(Saved entries)
○ ○ ○ ○ ○ ○ ○
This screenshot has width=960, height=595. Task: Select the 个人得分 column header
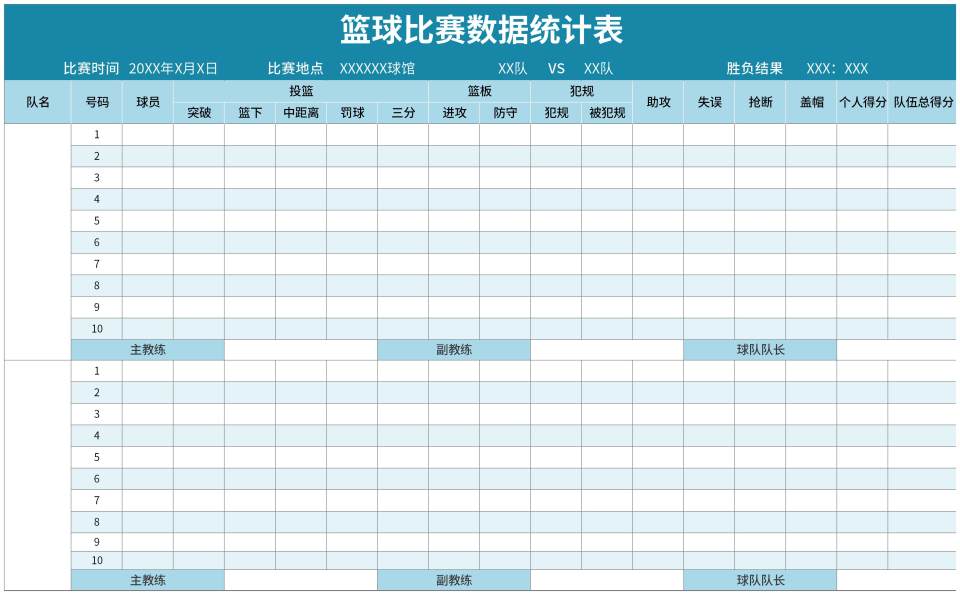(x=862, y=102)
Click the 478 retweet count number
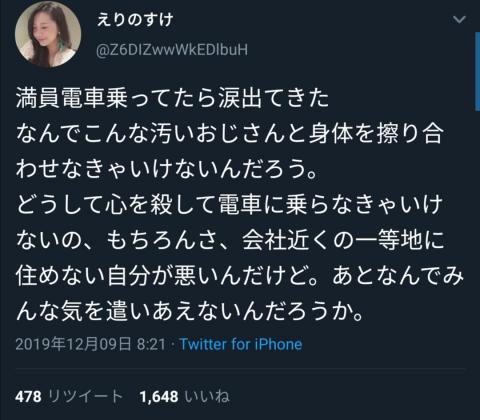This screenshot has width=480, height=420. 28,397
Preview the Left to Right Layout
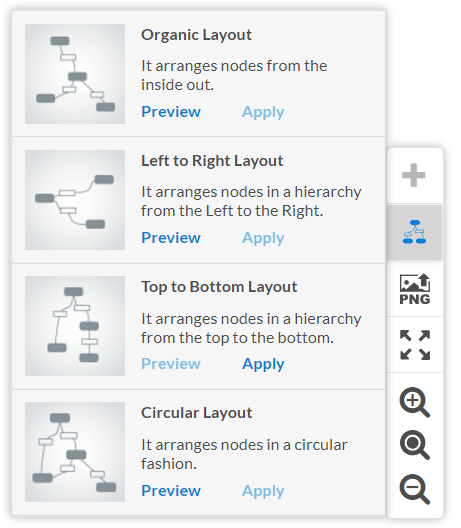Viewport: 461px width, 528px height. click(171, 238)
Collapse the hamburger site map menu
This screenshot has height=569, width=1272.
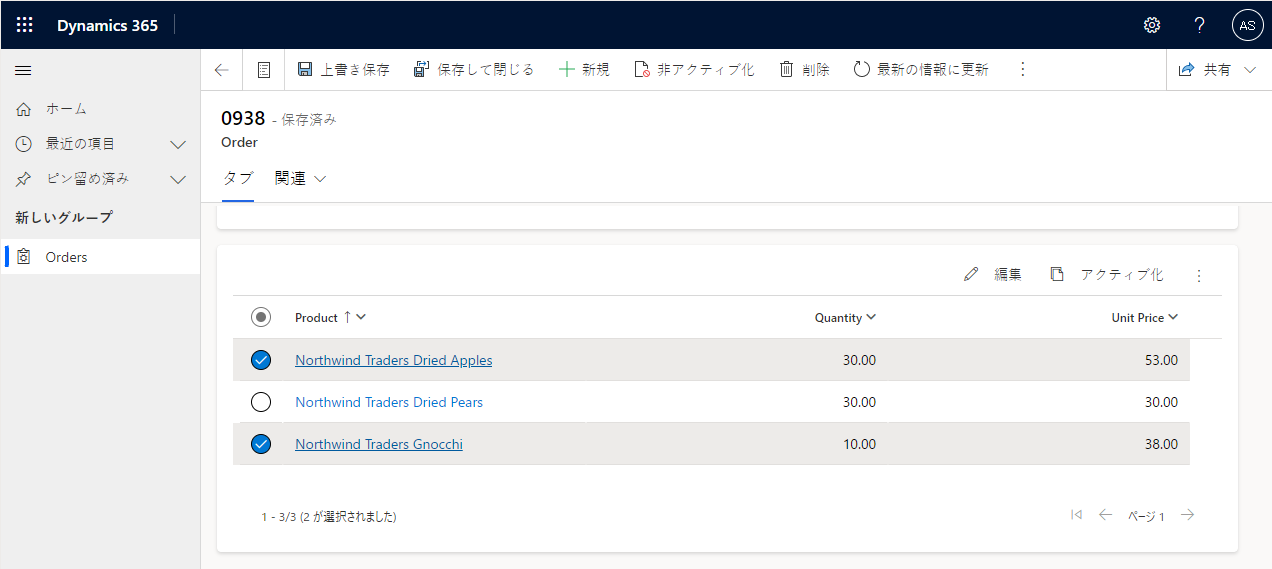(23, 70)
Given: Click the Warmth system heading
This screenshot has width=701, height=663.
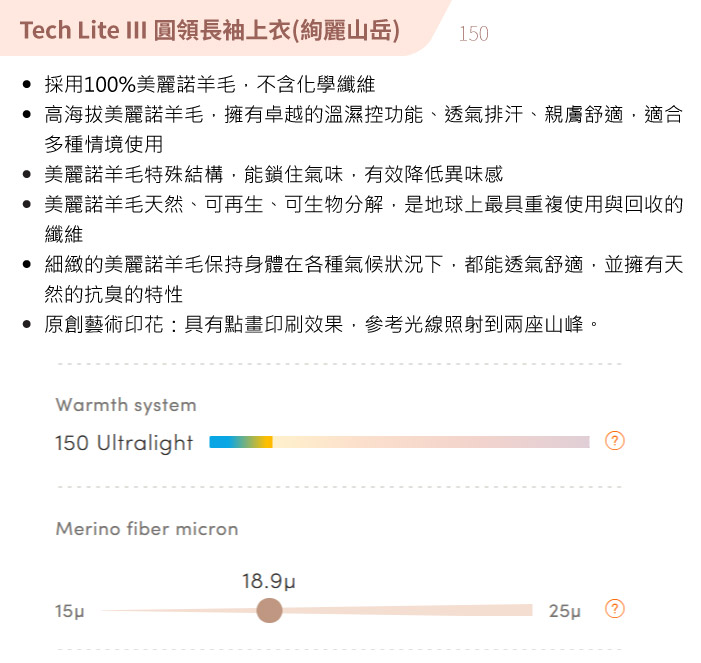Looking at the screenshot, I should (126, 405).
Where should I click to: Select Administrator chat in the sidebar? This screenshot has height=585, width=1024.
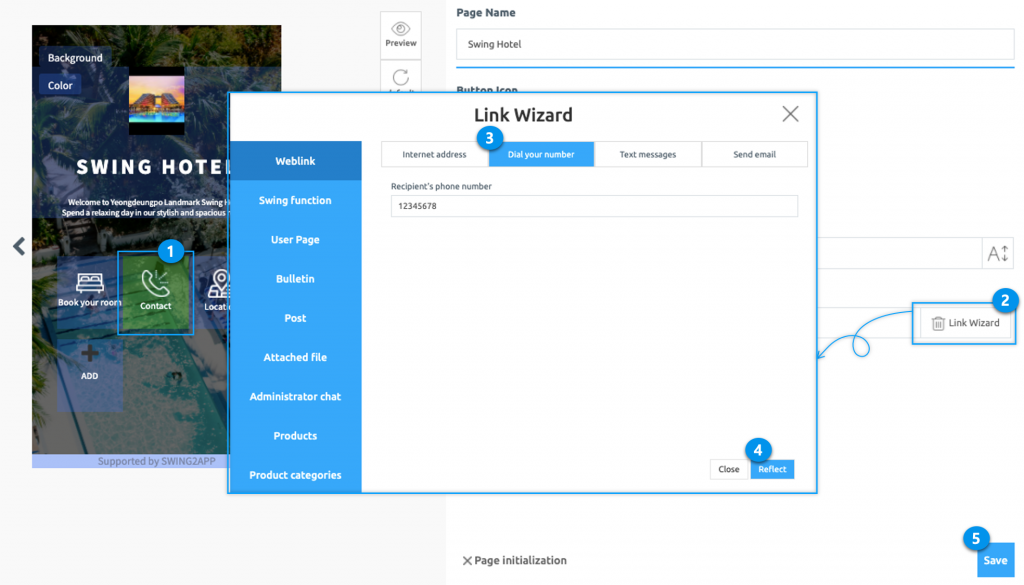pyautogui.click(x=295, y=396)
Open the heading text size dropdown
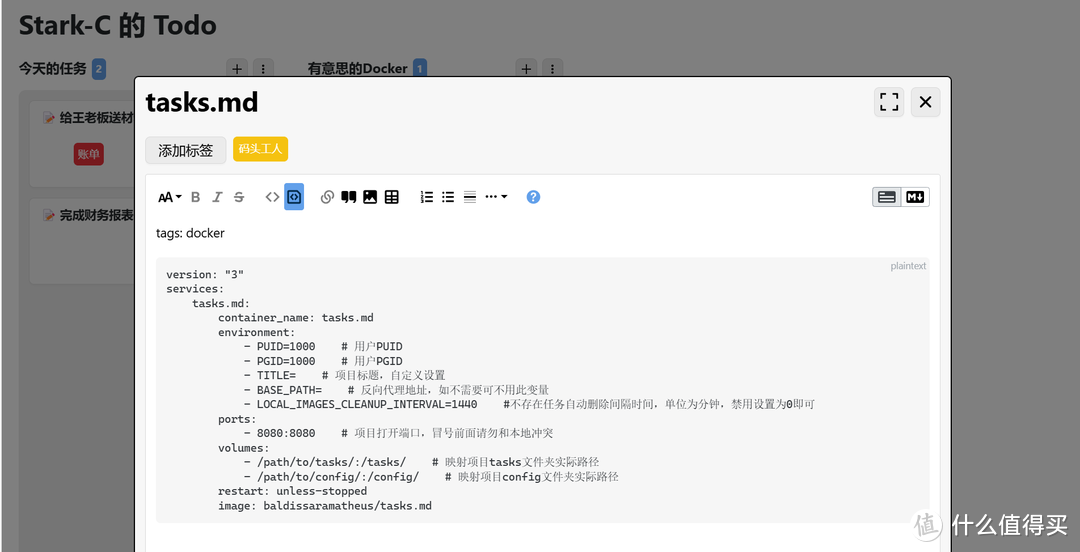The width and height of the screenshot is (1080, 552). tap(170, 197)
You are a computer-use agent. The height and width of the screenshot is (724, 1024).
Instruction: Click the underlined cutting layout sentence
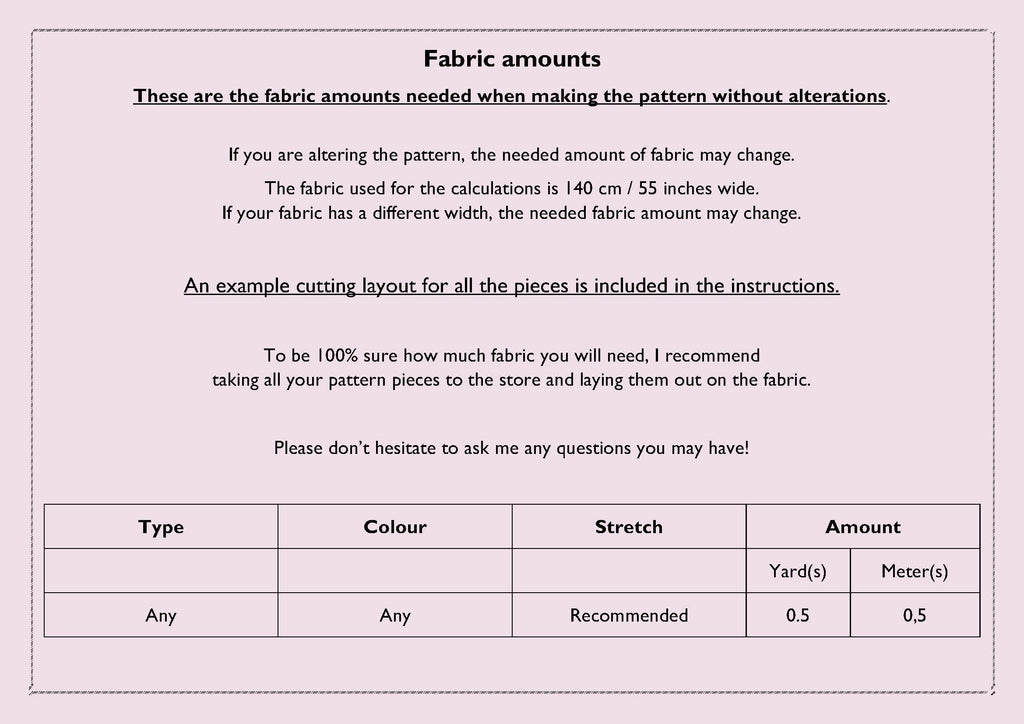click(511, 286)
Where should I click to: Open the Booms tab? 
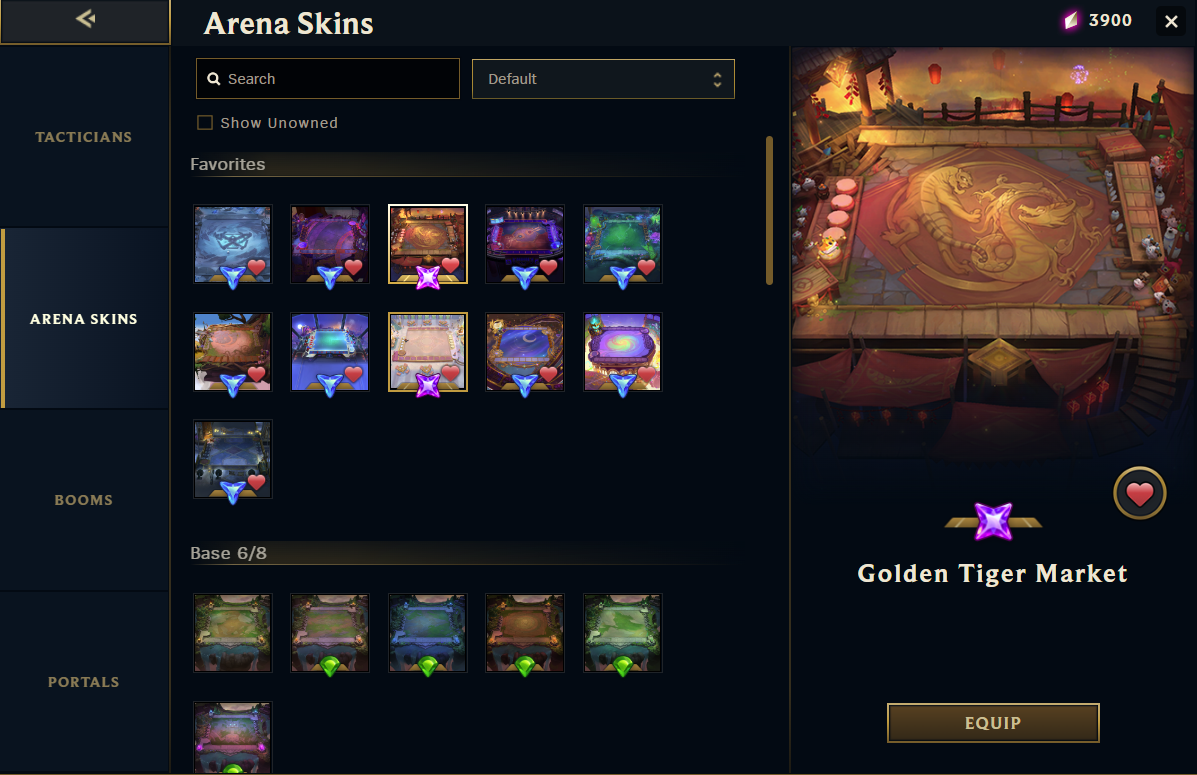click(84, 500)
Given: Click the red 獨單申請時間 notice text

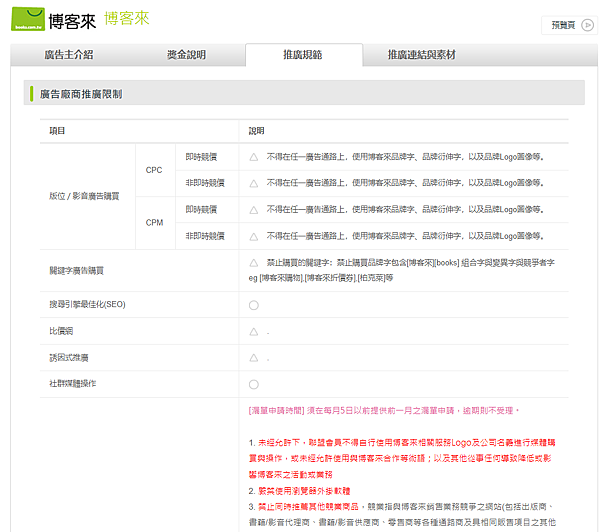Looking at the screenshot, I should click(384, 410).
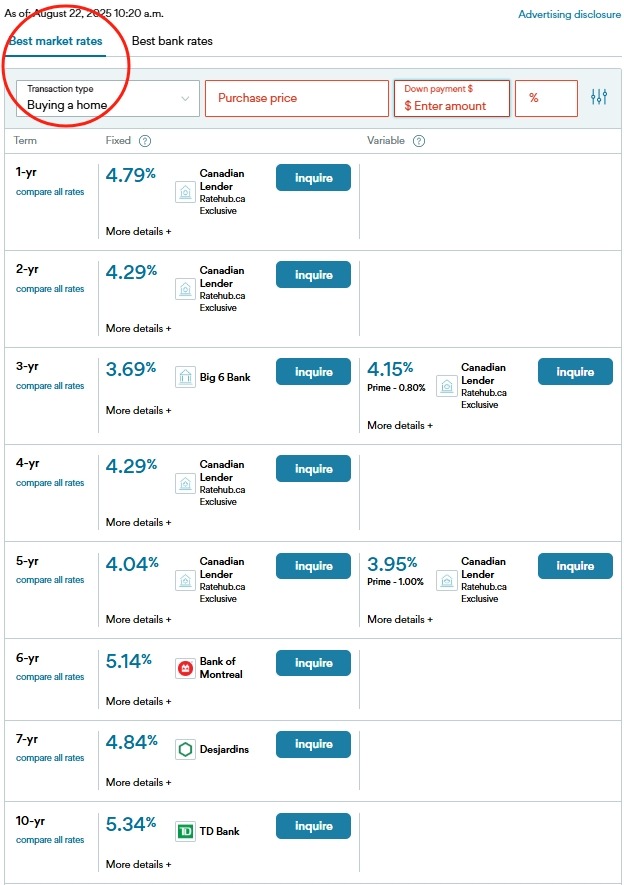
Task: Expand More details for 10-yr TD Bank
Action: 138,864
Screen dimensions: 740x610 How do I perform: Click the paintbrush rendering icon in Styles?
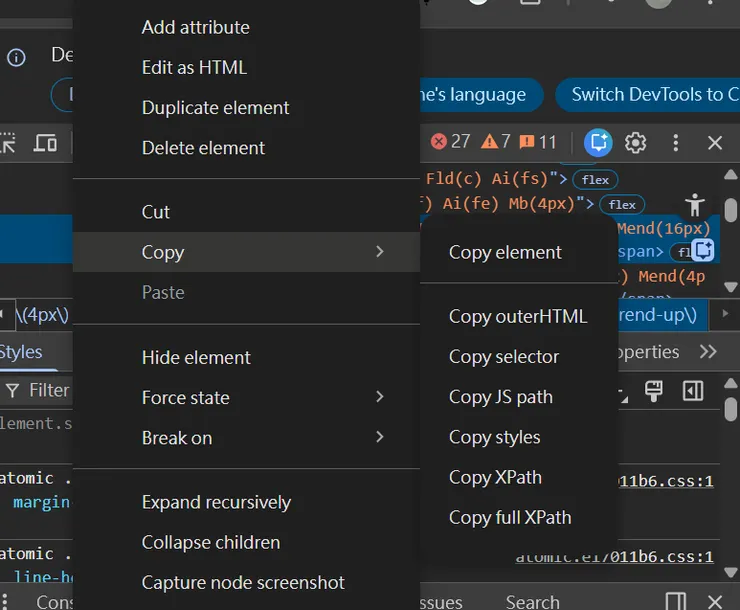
○ ○ ○ ○ ○ ○ ○
■ Problem details ■
Transcribe all entries above exactly. Omit the pictures.

■ Solution for this exercise ■
This screenshot has width=960, height=595. Task: Select the 个人得分 column header
(x=862, y=102)
Click the 478 retweet count number
This screenshot has width=480, height=420. 28,397
Preview the Left to Right Layout
Viewport: 461px width, 528px height. click(171, 238)
Collapse the hamburger site map menu
This screenshot has height=569, width=1272.
(23, 70)
Given: Click the Warmth system heading
This screenshot has width=701, height=663.
Looking at the screenshot, I should (126, 405).
Where should I click to: Select Administrator chat in the sidebar? This screenshot has height=585, width=1024.
pyautogui.click(x=295, y=396)
Open the heading text size dropdown
The width and height of the screenshot is (1080, 552). tap(170, 197)
You are a computer-use agent. The height and width of the screenshot is (724, 1024).
Instruction: Click the underlined cutting layout sentence
click(511, 286)
Where should I click to: Open the Booms tab? 
click(84, 500)
Given: Click the red 獨單申請時間 notice text

Looking at the screenshot, I should click(384, 410).
Task: Expand More details for 10-yr TD Bank
Action: 138,864
Screen dimensions: 740x610 How do I perform: Click the paintbrush rendering icon in Styles?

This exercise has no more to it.